Après la chute de Slobodan Milosevic, la démocratisation et la liberté de la presse et du commerce se sont traduits par la main mise américano-ocidentale sur le cheptel politicien, les médias écrits et audio-visuels ainsi que les ressources. Issu d’une scission organisée sur le dos des Radicaux par Washington et Londres, le principal parti au pouvoir (2) s’est fait élire sur une thématique patriote pour trahir ses promesses électorales. Le Parti progressiste serbe n’est pas différent de ces pur artis dits de centre droit qui occupent la scène politique dans leurs pays respectifs pour appliquer les mots d’ordres et les mesures dictés à Washington et à Bruxelles. Bien que la Serbie ne soit pas encore dans l’Union Européenne ni dans l’OTAN, elle se comporte comme un Etat la plupart du temps aligné sur cet Occident. La plupart du temps mais pas toujours, en fonction de ce qui vient d’être expliqué.

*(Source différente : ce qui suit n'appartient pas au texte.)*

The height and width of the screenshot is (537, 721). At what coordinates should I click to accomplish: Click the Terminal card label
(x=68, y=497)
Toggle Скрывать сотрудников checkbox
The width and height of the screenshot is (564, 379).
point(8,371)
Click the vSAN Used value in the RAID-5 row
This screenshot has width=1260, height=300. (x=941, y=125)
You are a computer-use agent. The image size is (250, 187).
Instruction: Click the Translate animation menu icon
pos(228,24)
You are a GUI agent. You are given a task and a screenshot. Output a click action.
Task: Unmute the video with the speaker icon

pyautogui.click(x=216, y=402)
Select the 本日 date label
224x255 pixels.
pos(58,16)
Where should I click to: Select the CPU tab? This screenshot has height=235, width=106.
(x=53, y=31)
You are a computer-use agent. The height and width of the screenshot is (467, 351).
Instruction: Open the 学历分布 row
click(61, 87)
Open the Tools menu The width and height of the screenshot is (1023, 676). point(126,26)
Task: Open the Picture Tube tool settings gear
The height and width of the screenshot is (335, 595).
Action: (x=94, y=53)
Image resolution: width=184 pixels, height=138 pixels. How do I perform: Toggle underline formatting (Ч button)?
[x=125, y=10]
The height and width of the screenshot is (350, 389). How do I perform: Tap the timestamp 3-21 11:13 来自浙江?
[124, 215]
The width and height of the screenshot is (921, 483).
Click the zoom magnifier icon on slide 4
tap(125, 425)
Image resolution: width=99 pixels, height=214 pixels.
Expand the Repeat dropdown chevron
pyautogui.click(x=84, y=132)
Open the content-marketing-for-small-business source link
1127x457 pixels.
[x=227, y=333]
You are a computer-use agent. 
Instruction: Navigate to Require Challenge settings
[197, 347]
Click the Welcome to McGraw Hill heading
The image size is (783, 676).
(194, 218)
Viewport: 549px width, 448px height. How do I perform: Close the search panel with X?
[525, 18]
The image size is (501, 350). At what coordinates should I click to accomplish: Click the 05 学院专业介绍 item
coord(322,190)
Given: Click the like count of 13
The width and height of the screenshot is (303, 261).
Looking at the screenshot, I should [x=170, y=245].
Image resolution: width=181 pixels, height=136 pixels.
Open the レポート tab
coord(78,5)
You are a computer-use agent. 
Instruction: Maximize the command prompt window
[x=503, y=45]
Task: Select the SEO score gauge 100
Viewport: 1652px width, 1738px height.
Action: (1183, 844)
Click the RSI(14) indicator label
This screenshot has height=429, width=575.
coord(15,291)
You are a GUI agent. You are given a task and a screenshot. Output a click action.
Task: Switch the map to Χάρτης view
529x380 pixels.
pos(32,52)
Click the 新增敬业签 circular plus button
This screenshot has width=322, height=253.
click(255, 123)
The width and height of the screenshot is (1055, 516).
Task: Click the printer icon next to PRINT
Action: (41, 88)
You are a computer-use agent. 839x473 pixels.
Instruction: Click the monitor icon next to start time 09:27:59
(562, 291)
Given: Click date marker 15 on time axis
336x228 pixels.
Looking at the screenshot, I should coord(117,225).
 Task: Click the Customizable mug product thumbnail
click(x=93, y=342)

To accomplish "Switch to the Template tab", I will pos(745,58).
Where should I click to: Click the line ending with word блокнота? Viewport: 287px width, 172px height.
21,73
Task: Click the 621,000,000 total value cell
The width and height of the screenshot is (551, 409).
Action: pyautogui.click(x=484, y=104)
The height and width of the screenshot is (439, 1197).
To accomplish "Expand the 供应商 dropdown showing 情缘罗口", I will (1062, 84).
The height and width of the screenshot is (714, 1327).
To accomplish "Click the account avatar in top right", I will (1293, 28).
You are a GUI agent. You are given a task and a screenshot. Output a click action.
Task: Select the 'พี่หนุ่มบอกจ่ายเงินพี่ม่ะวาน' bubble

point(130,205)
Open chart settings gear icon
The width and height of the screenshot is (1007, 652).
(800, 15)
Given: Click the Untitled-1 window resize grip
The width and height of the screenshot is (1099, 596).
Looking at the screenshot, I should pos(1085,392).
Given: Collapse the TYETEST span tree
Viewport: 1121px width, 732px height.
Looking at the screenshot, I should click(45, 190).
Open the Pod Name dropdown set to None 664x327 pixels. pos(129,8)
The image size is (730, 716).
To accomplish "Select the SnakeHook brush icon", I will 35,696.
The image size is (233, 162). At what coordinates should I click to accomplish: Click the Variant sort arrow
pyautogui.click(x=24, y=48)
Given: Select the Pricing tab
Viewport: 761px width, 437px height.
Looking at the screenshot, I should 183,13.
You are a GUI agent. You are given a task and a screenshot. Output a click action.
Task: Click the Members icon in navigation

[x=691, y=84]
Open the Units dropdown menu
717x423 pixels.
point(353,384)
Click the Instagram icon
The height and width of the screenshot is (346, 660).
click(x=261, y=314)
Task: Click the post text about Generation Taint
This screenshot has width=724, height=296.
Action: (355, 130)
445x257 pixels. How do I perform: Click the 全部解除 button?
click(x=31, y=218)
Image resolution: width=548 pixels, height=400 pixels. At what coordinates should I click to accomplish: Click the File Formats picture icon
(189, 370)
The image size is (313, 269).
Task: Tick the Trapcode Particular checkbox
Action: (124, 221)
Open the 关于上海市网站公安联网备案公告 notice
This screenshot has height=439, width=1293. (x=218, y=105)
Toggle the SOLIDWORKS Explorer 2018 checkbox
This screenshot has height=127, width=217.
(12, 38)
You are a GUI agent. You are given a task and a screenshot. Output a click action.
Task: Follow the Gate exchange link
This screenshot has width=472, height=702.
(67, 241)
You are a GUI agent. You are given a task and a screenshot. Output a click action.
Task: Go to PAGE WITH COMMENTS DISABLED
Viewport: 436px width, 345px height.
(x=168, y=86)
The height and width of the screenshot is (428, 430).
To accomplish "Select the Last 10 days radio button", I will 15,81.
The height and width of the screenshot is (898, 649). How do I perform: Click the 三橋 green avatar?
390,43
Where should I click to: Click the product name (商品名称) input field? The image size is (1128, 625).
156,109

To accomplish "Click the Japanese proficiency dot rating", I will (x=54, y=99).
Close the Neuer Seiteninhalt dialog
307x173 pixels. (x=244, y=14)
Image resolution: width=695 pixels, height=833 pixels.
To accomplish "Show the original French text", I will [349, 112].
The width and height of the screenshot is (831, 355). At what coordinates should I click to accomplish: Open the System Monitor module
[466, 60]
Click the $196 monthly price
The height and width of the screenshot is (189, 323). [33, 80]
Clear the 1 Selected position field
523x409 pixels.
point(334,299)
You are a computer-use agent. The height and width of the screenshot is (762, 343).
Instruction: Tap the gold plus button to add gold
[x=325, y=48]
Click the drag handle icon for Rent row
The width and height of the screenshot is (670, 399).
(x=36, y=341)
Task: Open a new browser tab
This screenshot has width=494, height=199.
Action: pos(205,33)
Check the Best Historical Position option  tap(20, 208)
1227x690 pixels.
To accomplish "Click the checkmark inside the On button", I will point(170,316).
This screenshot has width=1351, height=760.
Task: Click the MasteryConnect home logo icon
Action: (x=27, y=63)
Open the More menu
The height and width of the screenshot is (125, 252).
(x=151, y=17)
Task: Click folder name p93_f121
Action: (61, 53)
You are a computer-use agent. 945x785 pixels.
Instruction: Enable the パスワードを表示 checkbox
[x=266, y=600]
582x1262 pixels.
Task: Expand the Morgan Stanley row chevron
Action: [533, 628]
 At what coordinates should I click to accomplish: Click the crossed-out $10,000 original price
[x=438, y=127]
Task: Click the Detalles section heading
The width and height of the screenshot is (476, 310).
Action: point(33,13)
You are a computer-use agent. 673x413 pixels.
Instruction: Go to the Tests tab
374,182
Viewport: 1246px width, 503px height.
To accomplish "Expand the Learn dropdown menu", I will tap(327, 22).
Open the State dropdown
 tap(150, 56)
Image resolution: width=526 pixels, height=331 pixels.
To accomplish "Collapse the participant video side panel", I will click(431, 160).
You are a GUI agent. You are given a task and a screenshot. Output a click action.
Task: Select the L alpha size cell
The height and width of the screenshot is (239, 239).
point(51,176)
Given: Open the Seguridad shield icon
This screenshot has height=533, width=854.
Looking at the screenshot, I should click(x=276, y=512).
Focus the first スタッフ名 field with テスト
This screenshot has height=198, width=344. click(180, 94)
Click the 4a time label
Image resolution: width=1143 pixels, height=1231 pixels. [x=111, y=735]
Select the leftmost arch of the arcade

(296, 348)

Pour les Occidentaux, l’alignement de l’Etat serbe sur leur politique est insuffisant et suscite même sur certains sujets leur irritation.

– Le manque d’enthousiasme à l’égard de ce qui est considéré dans les capitales occidentales comme un critère de démocratie et de droits de l’homme est constamment relevé et fait l’objet de critiques et remontrances : c’est le cas de l’entravement de la gay pride annuelle qui voit sa procession interdite ou limitée selon les années.

– Les bonnes relations bilatérales entre Belgrade et Moscou suscitent aussi l’ire des capitales occidentales. Par exemple la Serbie ne s’est pas alignée sur la politique de sanctions à l’encontre de la Russie pour la question de l’Ukraine.

– La présence du président Tomislav Nikolic à Moscou le 9 mai pour la célébration de la Victoire soviétique a fortement déplu à l’axe euro-atlantique.

– Comme la visite de Vladimir Poutine pour le 70 ème anniversaire de la libération de Belgrade, des manoeuvres militaires conjointes de l’Armée Serbe et de l’Armée Russe en Sirmie, la base de défense civile serbo-russe pour les situations d’urgences à Nis, non loin du Kossovo et de la Macédoine…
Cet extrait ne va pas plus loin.